Het is alsof je lichaam een 'foto' heeft van het eiwit en het direct herkent als het echt langskomt. Deze vaccins bevatten dus geen levende deeltjes van virussen of bacteriën.
Er zijn drie soorten:
- Eiwitvaccins (op basis van een eiwit) zoals hepatitis B-vaccin en HPV-vaccin.

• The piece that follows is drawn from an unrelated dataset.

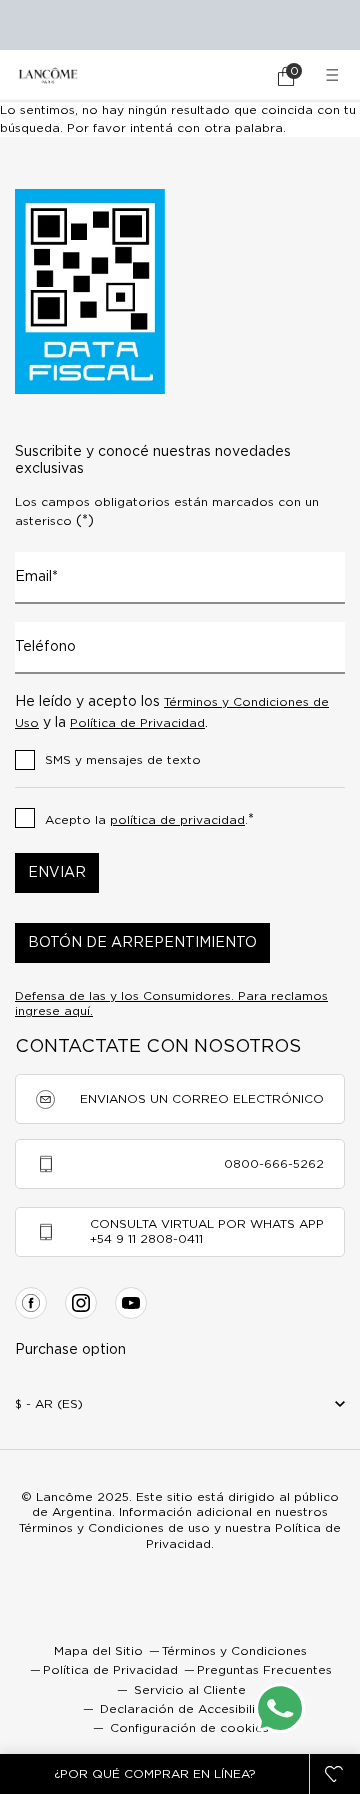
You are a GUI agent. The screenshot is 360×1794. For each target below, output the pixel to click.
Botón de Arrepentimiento (142, 943)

- Conjugaatvaccins (een suiker gebonden aan een eiwit) zoals PCV13 (13-valent geconjugeerd pneumokokkenvaccin) of quadrivalent ACWY meningokokkenvaccin
- Polysaccharidevaccins (meerdere suikers aan elkaar gebonden) zoals PPV23 (23-valent polysaccharide pneumokokkenvaccin).
Virale vector vaccins
Ze werken als volgt: Het vaccin bevat een onschadelijk gemaakt virus, dat noemen we de ‘virale vector’. Dit is bijvoorbeeld een verkoudheidsvirus, dat aangepast is, zodat het je niet ziek maakt. De vector brengt een soort code naar je lichaamscellen, als een soort 'postbode'. Je cellen lezen de code en maken een klein stukje van de gevaarlijke ziekteverwekker na. Je afweersysteem ziet dit nagemaakte stukje en denkt dat het de echte ziekteverwekker is. Het lichaam maakt antistoffen aan. Deze beschermen je tegen toekomstige infecties met de werkelijke ziekte. Als je later echt besmet raakt, herkent je lichaam de ziekteverwekker en kan het snel reageren en je beschermen.
Voorbeelden:
- Covid-19 vaccins van AstraZeneca en Johnson & Johnson.
RNA-vaccins
RNA-vaccins gebruiken een vetbolletje met daarin een stukje genetische code van het ziekmakende virus of de bacterie. Deze genetische code, het messenger-RNA (mRNA), komt in je lichaamscellen. Je cellen lezen deze code en maken een specifiek eiwit van de ziekteverwekker na. Je afweersysteem ziet dit nagemaakte stukje en maakt antistoffen aan. Het mRNA verdwijnt snel uit je lichaam en verandert je DNA niet. Als je later echt besmet raakt, kan je lichaam de ziekteverwekker snel herkennen en bestrijden.
Voorbeelden:
- Covid-19 vaccins van BioNTech/Pfizer en Moderna.